EXERCISE DIRECTIONS:
Copy the records below exactly. Include all of them.

RECORDS SUPPLIED:

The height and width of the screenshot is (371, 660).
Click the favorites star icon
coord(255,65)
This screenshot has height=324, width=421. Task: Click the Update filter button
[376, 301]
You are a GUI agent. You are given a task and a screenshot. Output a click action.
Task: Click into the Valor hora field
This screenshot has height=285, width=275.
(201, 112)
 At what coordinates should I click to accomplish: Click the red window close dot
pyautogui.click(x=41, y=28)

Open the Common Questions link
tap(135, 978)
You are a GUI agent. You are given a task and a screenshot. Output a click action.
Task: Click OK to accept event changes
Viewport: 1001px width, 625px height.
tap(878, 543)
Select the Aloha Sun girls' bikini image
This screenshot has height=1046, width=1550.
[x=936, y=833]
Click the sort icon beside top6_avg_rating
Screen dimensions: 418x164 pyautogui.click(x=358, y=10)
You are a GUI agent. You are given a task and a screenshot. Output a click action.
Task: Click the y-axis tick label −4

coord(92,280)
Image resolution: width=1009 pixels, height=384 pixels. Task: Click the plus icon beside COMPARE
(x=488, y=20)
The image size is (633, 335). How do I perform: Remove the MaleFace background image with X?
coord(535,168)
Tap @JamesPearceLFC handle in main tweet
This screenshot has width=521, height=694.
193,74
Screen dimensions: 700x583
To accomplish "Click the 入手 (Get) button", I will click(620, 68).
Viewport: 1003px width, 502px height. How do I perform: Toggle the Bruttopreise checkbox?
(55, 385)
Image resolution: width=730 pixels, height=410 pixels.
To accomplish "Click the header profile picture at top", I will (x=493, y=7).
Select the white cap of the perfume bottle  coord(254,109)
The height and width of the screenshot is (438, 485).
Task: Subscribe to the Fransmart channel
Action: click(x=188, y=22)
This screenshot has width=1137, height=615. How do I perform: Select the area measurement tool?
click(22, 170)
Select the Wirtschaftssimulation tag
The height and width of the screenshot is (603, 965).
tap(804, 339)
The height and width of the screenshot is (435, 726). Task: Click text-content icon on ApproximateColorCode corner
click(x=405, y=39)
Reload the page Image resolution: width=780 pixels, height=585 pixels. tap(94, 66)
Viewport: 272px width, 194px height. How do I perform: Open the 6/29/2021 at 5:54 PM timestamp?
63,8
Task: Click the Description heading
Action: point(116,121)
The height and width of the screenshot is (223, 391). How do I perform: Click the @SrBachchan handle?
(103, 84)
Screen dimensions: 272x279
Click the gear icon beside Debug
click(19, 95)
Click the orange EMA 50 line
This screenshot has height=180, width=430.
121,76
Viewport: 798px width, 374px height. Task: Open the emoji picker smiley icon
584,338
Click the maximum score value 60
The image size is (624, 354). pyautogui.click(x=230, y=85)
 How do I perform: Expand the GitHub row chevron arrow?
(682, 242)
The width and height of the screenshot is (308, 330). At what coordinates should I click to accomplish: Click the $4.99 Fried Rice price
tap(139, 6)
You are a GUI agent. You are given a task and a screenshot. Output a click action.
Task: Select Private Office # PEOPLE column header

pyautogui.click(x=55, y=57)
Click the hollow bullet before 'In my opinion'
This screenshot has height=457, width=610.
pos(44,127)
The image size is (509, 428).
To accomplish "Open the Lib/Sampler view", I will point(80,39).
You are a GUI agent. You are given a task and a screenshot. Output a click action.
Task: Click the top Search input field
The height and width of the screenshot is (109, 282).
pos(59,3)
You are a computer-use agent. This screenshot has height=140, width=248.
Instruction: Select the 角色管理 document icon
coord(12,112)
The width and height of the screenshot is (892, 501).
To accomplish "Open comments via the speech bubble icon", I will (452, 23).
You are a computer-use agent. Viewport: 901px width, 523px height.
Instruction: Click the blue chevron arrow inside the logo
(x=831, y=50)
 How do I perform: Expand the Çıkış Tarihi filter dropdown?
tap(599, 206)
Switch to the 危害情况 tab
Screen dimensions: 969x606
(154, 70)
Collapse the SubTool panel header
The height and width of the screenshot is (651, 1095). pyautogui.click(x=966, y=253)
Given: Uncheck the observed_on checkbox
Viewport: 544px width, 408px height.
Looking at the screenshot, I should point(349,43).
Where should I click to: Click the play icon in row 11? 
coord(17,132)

COMPLETED EXERCISE:
The height and width of the screenshot is (371, 660).
Click the favorites star icon
coord(255,65)
This screenshot has height=324, width=421. Task: Click the Update filter button
[376, 301]
You are a GUI agent. You are given a task and a screenshot. Output a click action.
Task: Click into the Valor hora field
This screenshot has height=285, width=275.
(201, 112)
 At what coordinates should I click to accomplish: Click the red window close dot
pyautogui.click(x=41, y=28)

Open the Common Questions link
tap(135, 978)
You are a GUI agent. You are given a task and a screenshot. Output a click action.
Task: Click OK to accept event changes
Viewport: 1001px width, 625px height.
tap(878, 543)
Select the Aloha Sun girls' bikini image
This screenshot has height=1046, width=1550.
[x=936, y=833]
Click the sort icon beside top6_avg_rating
Screen dimensions: 418x164 pyautogui.click(x=358, y=10)
You are a GUI agent. You are given a task and a screenshot. Output a click action.
Task: Click the y-axis tick label −4

coord(92,280)
Image resolution: width=1009 pixels, height=384 pixels. Task: Click the plus icon beside COMPARE
(x=488, y=20)
The image size is (633, 335). How do I perform: Remove the MaleFace background image with X?
coord(535,168)
Tap @JamesPearceLFC handle in main tweet
This screenshot has width=521, height=694.
193,74
Screen dimensions: 700x583
To accomplish "Click the 入手 (Get) button", I will click(620, 68).
Viewport: 1003px width, 502px height. How do I perform: Toggle the Bruttopreise checkbox?
(55, 385)
Image resolution: width=730 pixels, height=410 pixels.
To accomplish "Click the header profile picture at top", I will (x=493, y=7).
Select the white cap of the perfume bottle  coord(254,109)
The height and width of the screenshot is (438, 485).
Task: Subscribe to the Fransmart channel
Action: click(x=188, y=22)
This screenshot has width=1137, height=615. How do I perform: Select the area measurement tool?
click(22, 170)
Select the Wirtschaftssimulation tag
The height and width of the screenshot is (603, 965).
tap(804, 339)
The height and width of the screenshot is (435, 726). Task: Click text-content icon on ApproximateColorCode corner
click(x=405, y=39)
Reload the page Image resolution: width=780 pixels, height=585 pixels. tap(94, 66)
Viewport: 272px width, 194px height. How do I perform: Open the 6/29/2021 at 5:54 PM timestamp?
63,8
Task: Click the Description heading
Action: point(116,121)
The height and width of the screenshot is (223, 391). How do I perform: Click the @SrBachchan handle?
(103, 84)
Screen dimensions: 272x279
Click the gear icon beside Debug
click(19, 95)
Click the orange EMA 50 line
This screenshot has height=180, width=430.
121,76
Viewport: 798px width, 374px height. Task: Open the emoji picker smiley icon
584,338
Click the maximum score value 60
The image size is (624, 354). pyautogui.click(x=230, y=85)
 How do I perform: Expand the GitHub row chevron arrow?
(682, 242)
The width and height of the screenshot is (308, 330). At what coordinates should I click to accomplish: Click the $4.99 Fried Rice price
tap(139, 6)
You are a GUI agent. You are given a task and a screenshot. Output a click action.
Task: Select Private Office # PEOPLE column header

pyautogui.click(x=55, y=57)
Click the hollow bullet before 'In my opinion'
This screenshot has height=457, width=610.
pos(44,127)
The image size is (509, 428).
To accomplish "Open the Lib/Sampler view", I will point(80,39).
You are a GUI agent. You are given a task and a screenshot. Output a click action.
Task: Click the top Search input field
The height and width of the screenshot is (109, 282).
pos(59,3)
You are a computer-use agent. This screenshot has height=140, width=248.
Instruction: Select the 角色管理 document icon
coord(12,112)
The width and height of the screenshot is (892, 501).
To accomplish "Open comments via the speech bubble icon", I will (452, 23).
You are a computer-use agent. Viewport: 901px width, 523px height.
Instruction: Click the blue chevron arrow inside the logo
(x=831, y=50)
 How do I perform: Expand the Çıkış Tarihi filter dropdown?
tap(599, 206)
Switch to the 危害情况 tab
Screen dimensions: 969x606
(154, 70)
Collapse the SubTool panel header
The height and width of the screenshot is (651, 1095). pyautogui.click(x=966, y=253)
Given: Uncheck the observed_on checkbox
Viewport: 544px width, 408px height.
Looking at the screenshot, I should point(349,43).
Where should I click to: Click the play icon in row 11? 
coord(17,132)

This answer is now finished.